# PROBLEM STATEMENT
I'd like the records transcribed exactly, leaving the images out.

(Data extracted from a collection)
——————————

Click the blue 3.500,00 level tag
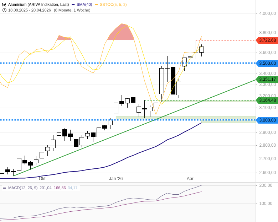Screen dimensions: 278x222 (x=267, y=63)
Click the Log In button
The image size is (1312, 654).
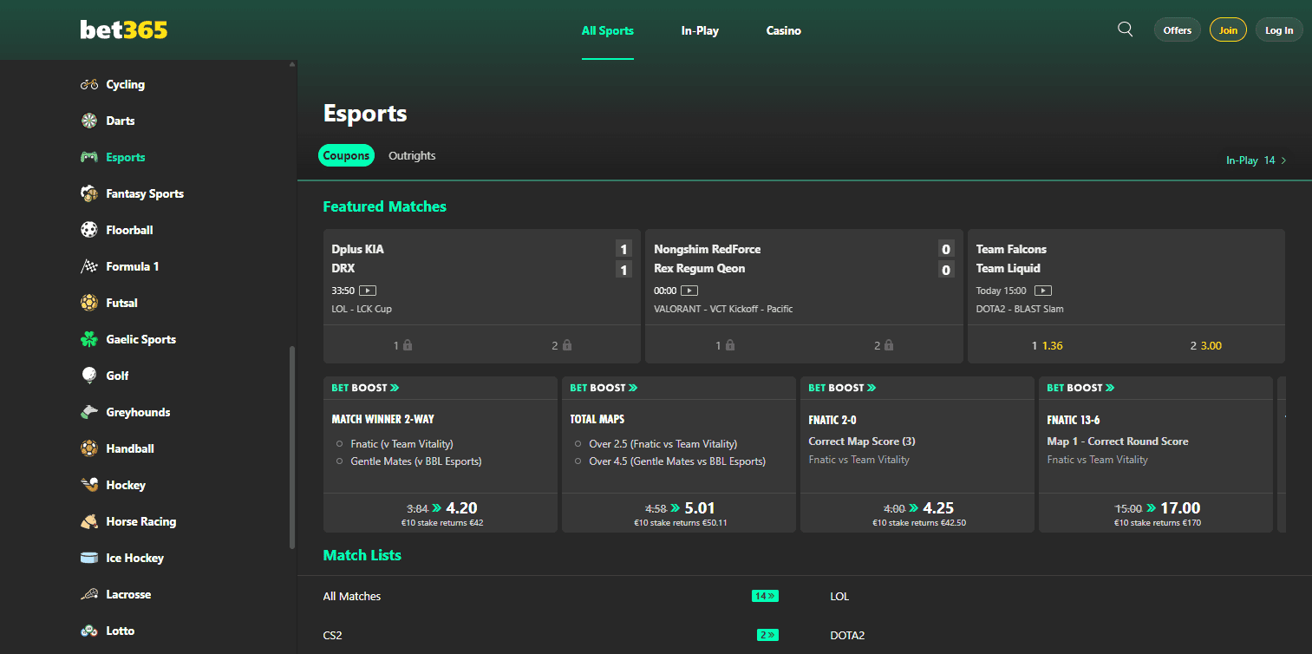point(1279,29)
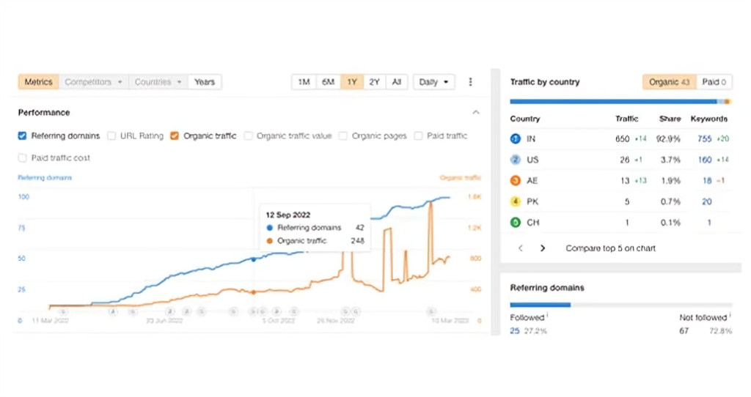Open the three-dot chart options menu

[470, 82]
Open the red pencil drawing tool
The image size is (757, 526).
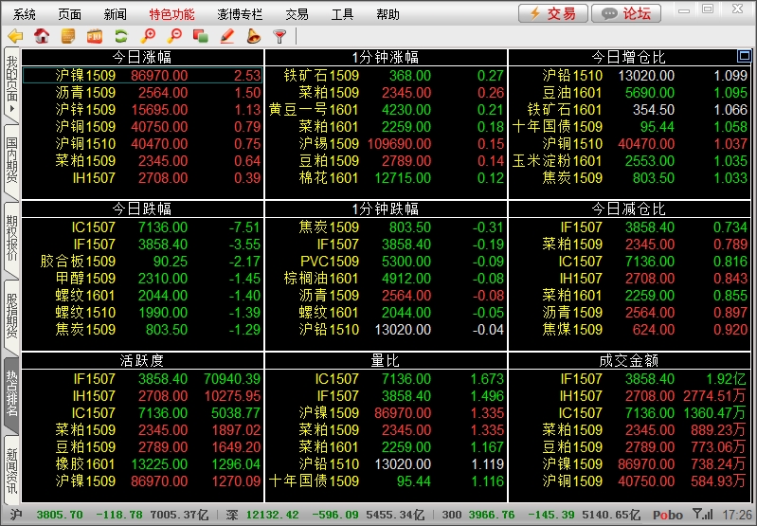[226, 36]
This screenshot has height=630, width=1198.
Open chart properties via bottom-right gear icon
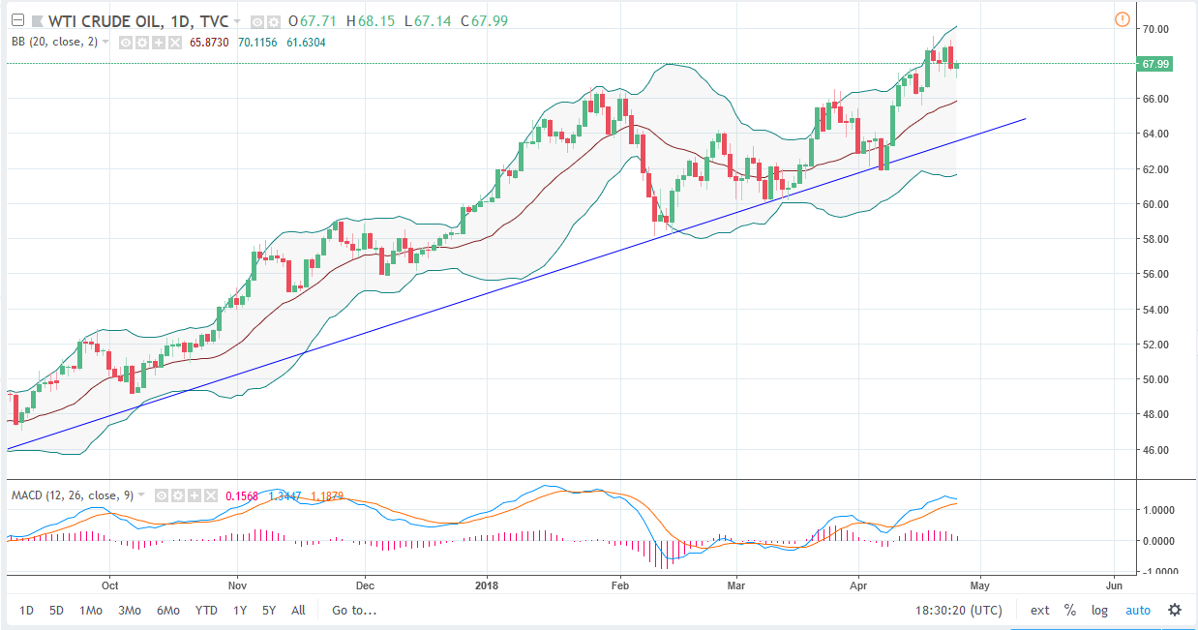tap(1173, 611)
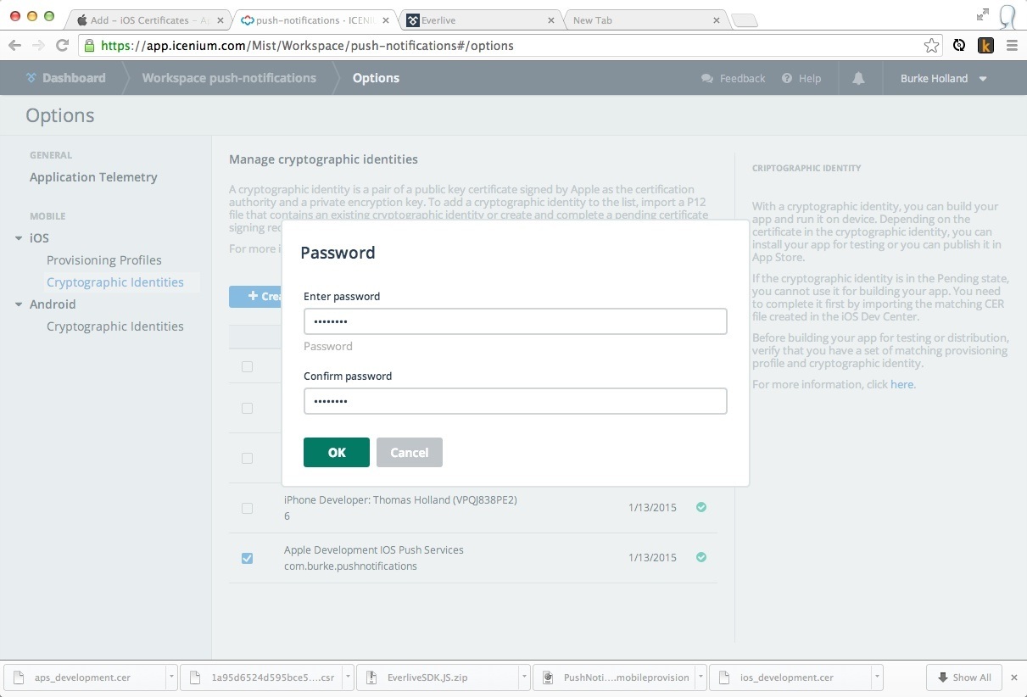Click the Feedback speech bubble icon

coord(707,78)
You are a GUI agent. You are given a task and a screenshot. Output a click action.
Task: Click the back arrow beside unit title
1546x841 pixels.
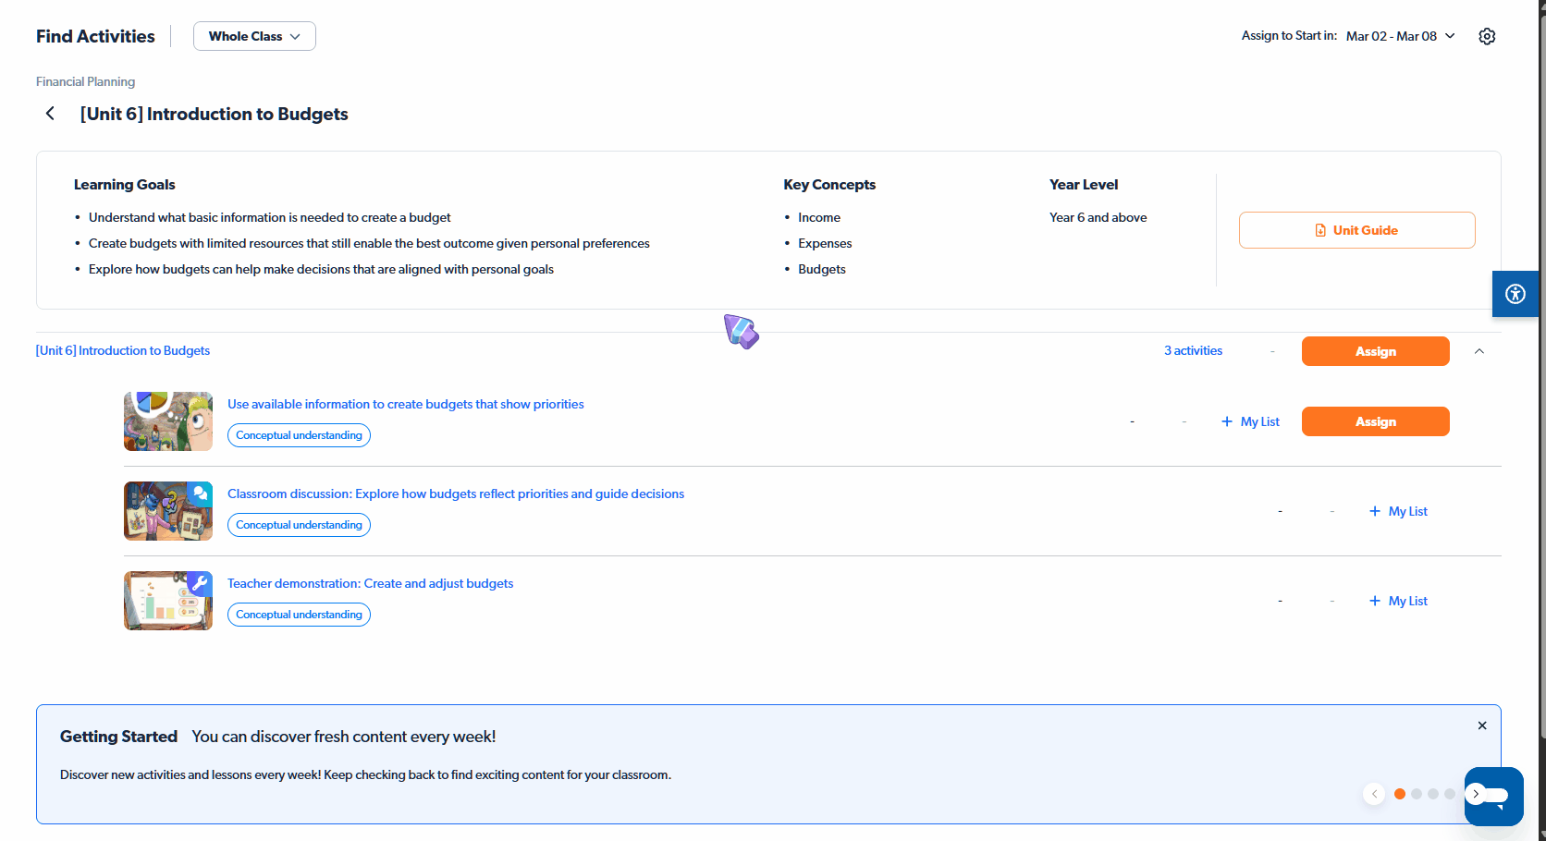pos(50,114)
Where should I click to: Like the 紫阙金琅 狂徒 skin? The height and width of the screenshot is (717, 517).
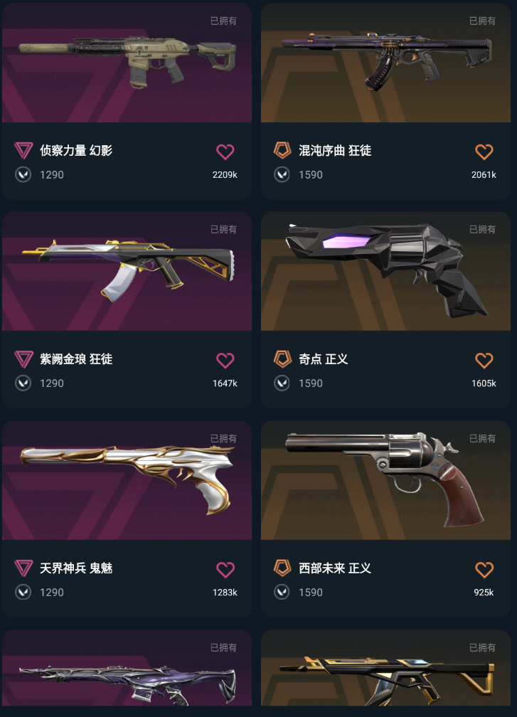225,361
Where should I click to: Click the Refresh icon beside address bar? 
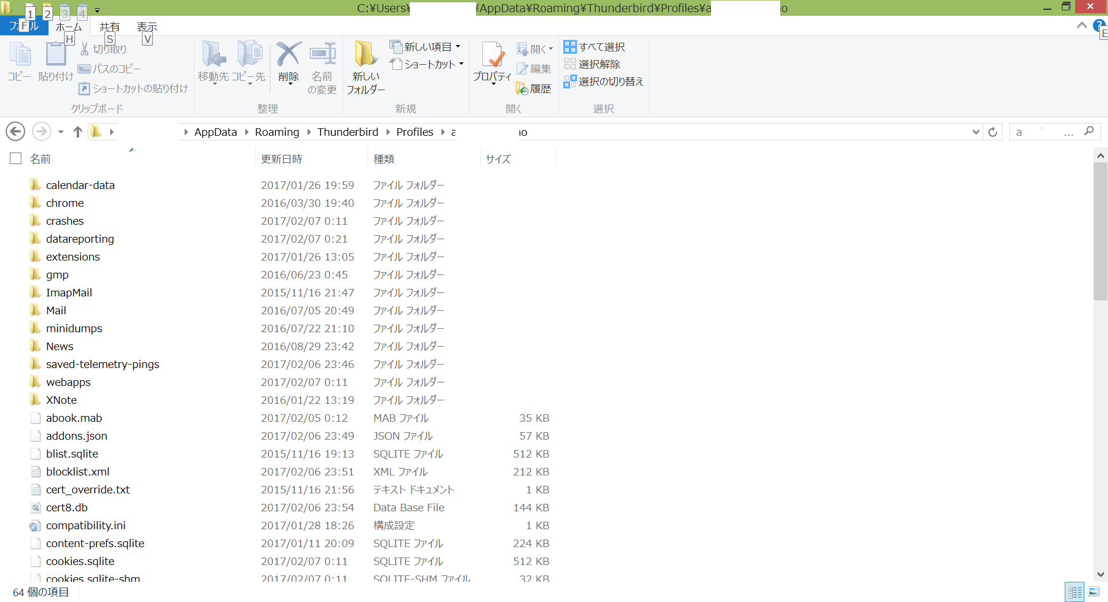click(x=993, y=132)
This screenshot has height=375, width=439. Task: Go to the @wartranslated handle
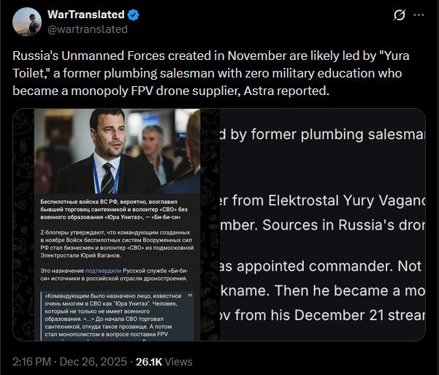[x=87, y=29]
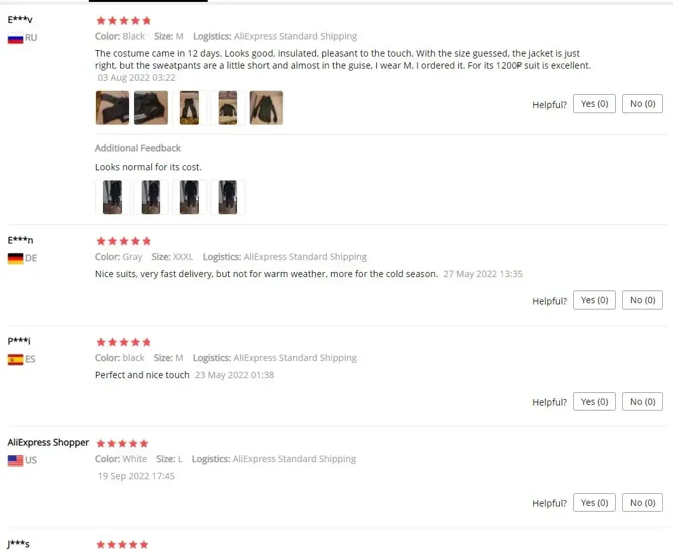Vote No on E***n's German review
Screen dimensions: 673x551
[x=642, y=300]
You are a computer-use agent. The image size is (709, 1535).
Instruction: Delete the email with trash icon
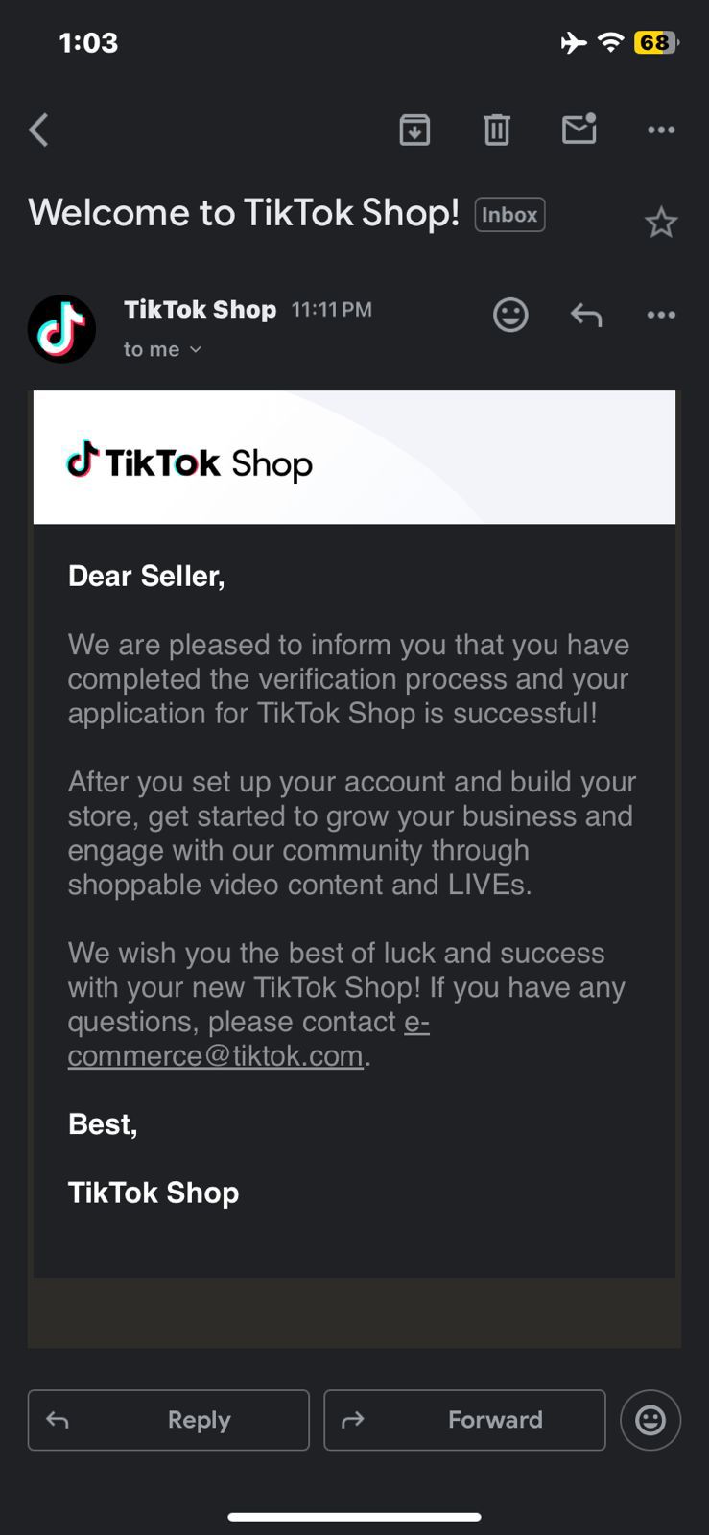(496, 130)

——————————

# SOLVED PROBLEM
Click the blue 3.500,00 level tag
Screen dimensions: 278x222 (x=267, y=63)
Click the Log In button
The image size is (1312, 654).
point(1279,29)
Open the three-dot chart options menu

[470, 82]
Open the red pencil drawing tool
The image size is (757, 526).
[226, 36]
This screenshot has height=630, width=1198.
Open chart properties via bottom-right gear icon
tap(1173, 611)
Click the Feedback speech bubble icon

coord(707,78)
You are a GUI agent. You are given a task and a screenshot. Output a click action.
Task: Click the back arrow beside unit title
1546x841 pixels.
pos(50,114)
Where should I click to: Like the 紫阙金琅 狂徒 skin? The height and width of the screenshot is (717, 517).
225,361
Where should I click to: Click the Refresh icon beside address bar? 
click(x=993, y=132)
This screenshot has height=375, width=439. Task: Go to the @wartranslated handle
[x=87, y=29]
Vote No on E***n's German review
Screen dimensions: 673x551
[x=642, y=300]
You are a computer-use agent. The image size is (709, 1535).
Instruction: Delete the email with trash icon
(496, 130)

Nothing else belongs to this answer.